BEGIN SOURCE DOCUMENT

With respect, the natural log transformation is the easiest of all to
interpret. It is made even easier by multiplying by 100, i.e.
transforming X to 100 ln X, in which case the corresponding
regression coefficient is the change in outcome per 1% change in X.
My paper (Cole TJ. Sympercents: symmetric percentage differences on
the 100 loge scale simplify the presentation of log transformed data.
Statistics in Medicine 2000;19:3109-25) explains why this is. Email
me if you'd like a PDF of it.
Tim Cole
At 22:19 +0100 27/2/06, BXC (Bendix Carstensen) wrote:
>If you take the log10 of an explanatory variable, the estimated effect
>will be the effect of a 10-fold increase in the original variable, if
>you take the log2, it will be the effect of a doubling, and if you take
>natural log it will the effect of a 2.718282-fold increase in the
>original vaiable. The latter is difficult to sell in publications...

END SOURCE DOCUMENT
BEGIN SOURCE MATERIAL

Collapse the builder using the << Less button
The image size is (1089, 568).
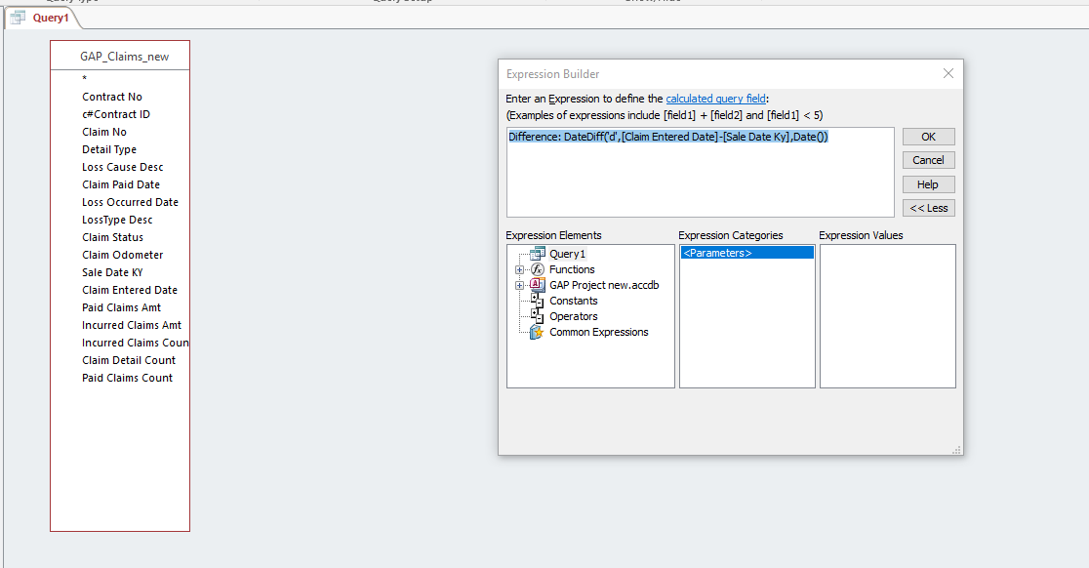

END SOURCE MATERIAL

PROBLEM. Continue the mailing-list reply on interpreting log-transformed explanatory variables from the point where it stops above.

OUTPUT BELOW.
>
>Best,
>Bendix
>----------------------
>Bendix Carstensen
>Senior Statistician
>Steno Diabetes Center
>Niels Steensens Vej 2
>DK-2820 Gentofte
>Denmark
>tel: +45 44 43 87 38
>mob: +45 30 75 87 38
>fax: +45 44 43 07 06
>[log in to unmask]
>www.biostat.ku.dk/~bxc
>----------------------
>
>
>
>> -----Original Message-----
>> From: A UK-based worldwide e-mail broadcast system mailing
>> list [mailto:[log in to unmask]] On Behalf Of Raphael Fraser
>> Sent: Monday, February 27, 2006 5:08 PM
>> To: [log in to unmask]
>> Subject: Cox Regression/ Survival Analysis
>>
>>
>> I am performing a cox regression but have logged one of my
>> independent variable. How can I interpret this variable?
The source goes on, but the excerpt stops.